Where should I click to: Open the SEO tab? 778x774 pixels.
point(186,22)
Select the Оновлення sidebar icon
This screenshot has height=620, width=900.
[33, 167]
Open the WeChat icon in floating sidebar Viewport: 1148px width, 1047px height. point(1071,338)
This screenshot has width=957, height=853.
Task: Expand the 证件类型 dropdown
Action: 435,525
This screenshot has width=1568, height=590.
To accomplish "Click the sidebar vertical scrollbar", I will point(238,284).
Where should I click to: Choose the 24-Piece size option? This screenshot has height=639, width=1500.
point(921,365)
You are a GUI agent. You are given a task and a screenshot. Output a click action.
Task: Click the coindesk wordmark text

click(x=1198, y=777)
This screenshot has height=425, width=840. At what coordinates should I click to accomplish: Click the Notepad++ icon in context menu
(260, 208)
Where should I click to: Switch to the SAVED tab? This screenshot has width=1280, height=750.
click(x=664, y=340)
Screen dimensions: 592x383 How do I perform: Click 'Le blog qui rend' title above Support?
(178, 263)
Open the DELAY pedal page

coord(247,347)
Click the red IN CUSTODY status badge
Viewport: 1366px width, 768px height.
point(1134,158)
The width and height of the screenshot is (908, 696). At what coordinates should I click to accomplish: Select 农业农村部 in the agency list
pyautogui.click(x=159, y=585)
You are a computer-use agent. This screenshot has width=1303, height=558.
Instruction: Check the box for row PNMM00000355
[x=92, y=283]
--- --- ---
**What you have to do:**
Please copy the data above in its entirety, exactly as written.

**Your response:**
Where should I click to: Open the SEO tab? 778x774 pixels.
point(186,22)
Select the Оновлення sidebar icon
This screenshot has height=620, width=900.
[33, 167]
Open the WeChat icon in floating sidebar Viewport: 1148px width, 1047px height. point(1071,338)
This screenshot has width=957, height=853.
Task: Expand the 证件类型 dropdown
Action: 435,525
This screenshot has width=1568, height=590.
To accomplish "Click the sidebar vertical scrollbar", I will point(238,284).
Where should I click to: Choose the 24-Piece size option? This screenshot has height=639, width=1500.
point(921,365)
You are a GUI agent. You are given a task and a screenshot. Output a click action.
Task: Click the coindesk wordmark text

click(x=1198, y=777)
This screenshot has height=425, width=840. At what coordinates should I click to accomplish: Click the Notepad++ icon in context menu
(260, 208)
Where should I click to: Switch to the SAVED tab? This screenshot has width=1280, height=750.
click(x=664, y=340)
Screen dimensions: 592x383 How do I perform: Click 'Le blog qui rend' title above Support?
(178, 263)
Open the DELAY pedal page

coord(247,347)
Click the red IN CUSTODY status badge
Viewport: 1366px width, 768px height.
point(1134,158)
The width and height of the screenshot is (908, 696). At what coordinates should I click to accomplish: Select 农业农村部 in the agency list
pyautogui.click(x=159, y=585)
You are a computer-use agent. This screenshot has width=1303, height=558.
Instruction: Check the box for row PNMM00000355
[x=92, y=283]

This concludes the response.